第13章 破面編(前編)
恐る恐るシーツから離れた手に両手の指を絡めて繋ぎ留める。まるで恋人同士かのように甘ったる過ぎて心臓が早鐘を打つ。それを誤魔化そうと視線を背けたが、彼はお見通しのようで意地悪く問い掛けた。反射的に反論しようとゆうりが口を開くと、市丸はゆっくり腰を引き先端が露出する手前で再び最奥まで腰を押し付ける。脳を突き抜ける快感を逃がそうと思わず繋いだ手に力が篭もれば、自然と彼に縋り付いてしまう。それがどうしようもなく恥ずかしく、首を横に振り手を解こうとするがやんわり上から押さえ付けられ叶わない。
「やっ、やっぱり手離し…あっ、…て…!」
「えぇ?なんでなん?……あぁ、奥突かれて感じてまうのバレるのが恥ずかしいんやろ。可愛ええなぁ。」
「違……や、あ、あッ!」
「は……ほら、子宮んところ、奥まで突いたると中むっちゃ絞まる…ッ!」
手は繋いだまま市丸は腰を引いては肌が直接ぶつかるまで深く突き上げ抽挿を繰り返す。奥を穿つ度、悔しさに反して繋いだ手には力が籠り軈て緩めることすら忘れてしまう。
互いの体液で満ちた中が硬い肉欲によって掻き混ぜられ、狭い室内は水音だけでなく荒い息遣いと喘ぎ声、肌がぶつかり合う淫靡な音が響き渡る。それすら興奮材料だとばかりに、彼の陰茎は次第に質量を増していく。
「んぅ、はっ、ギン…!もっ……イッ……く…!」
「ボクも…ッ、奥にたっぷり出したるわ…!」
「だめッ、外に出して…!」
「嫌や。今後絶対、自己犠牲にしてまで他人救おうなんて考えんって約束するなら考えたるよ…!」
「ッもう……!あ、あっ、ん…あぁッ!!」
「ふっ………!」
「ふぁ、ぁ…っ、ぅ…!」
徐々に腰の動きは激しさを増し、何度もストロークが繰り返される。内壁が擦り上げられる甘い快感と、子宮口を押し返す圧迫感、重ねた掌から伝わる熱全てに頭が真っ白になっていく。

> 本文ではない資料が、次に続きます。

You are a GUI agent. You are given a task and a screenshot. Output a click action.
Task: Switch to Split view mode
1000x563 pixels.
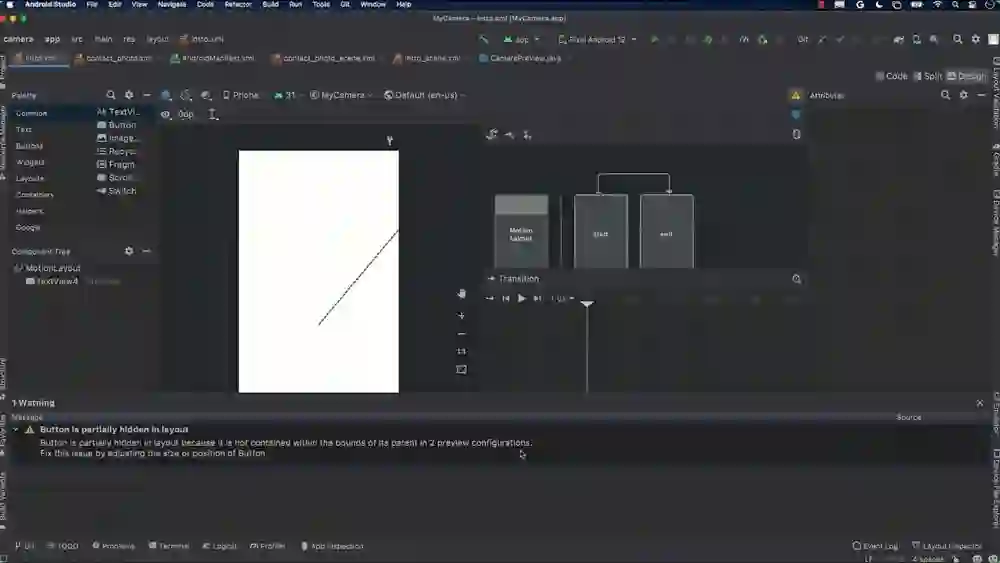point(927,76)
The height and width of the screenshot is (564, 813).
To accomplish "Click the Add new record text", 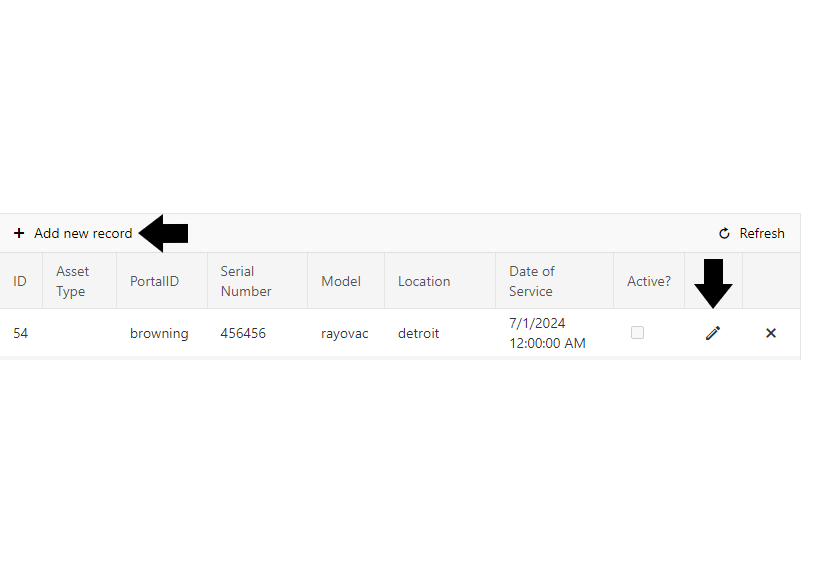I will tap(83, 233).
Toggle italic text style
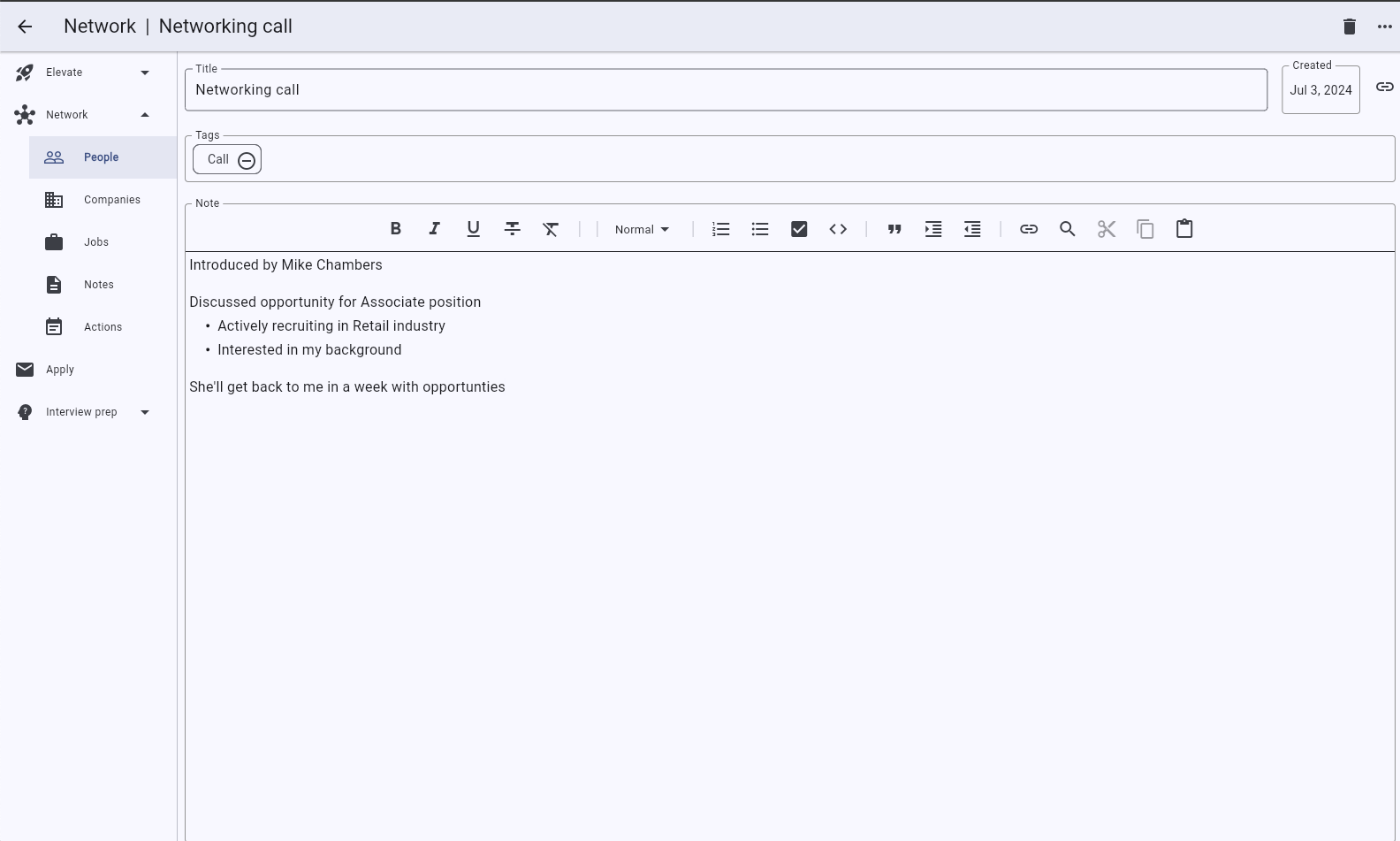Image resolution: width=1400 pixels, height=841 pixels. point(434,229)
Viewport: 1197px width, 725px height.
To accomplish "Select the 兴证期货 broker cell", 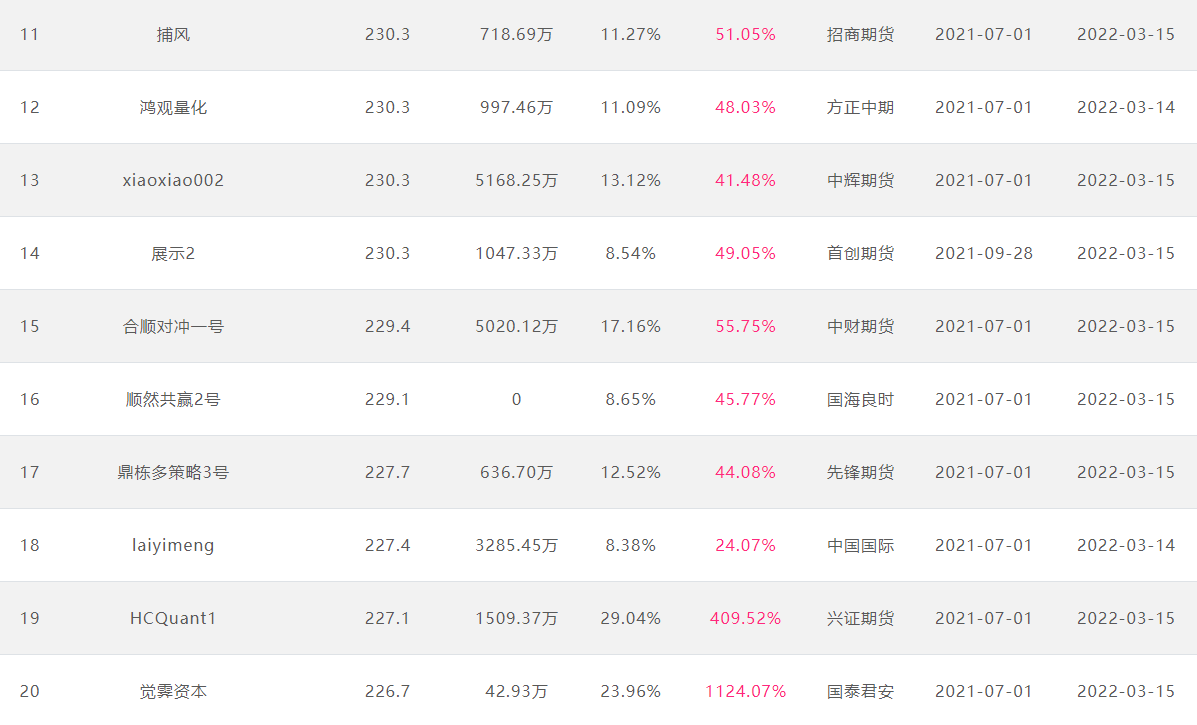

一際深く、腰が打ち付けられビリビリと背筋が震えて足先がピンと張りゆうりが絶頂を迎える。それにつられて強まる締め付けに耐え切れず、次いで精液が細い管をせり上がり濃い白濁が腹の奥へと吐き出される。その微弱な刺激にすら今は耐え難く嬌声が零れた。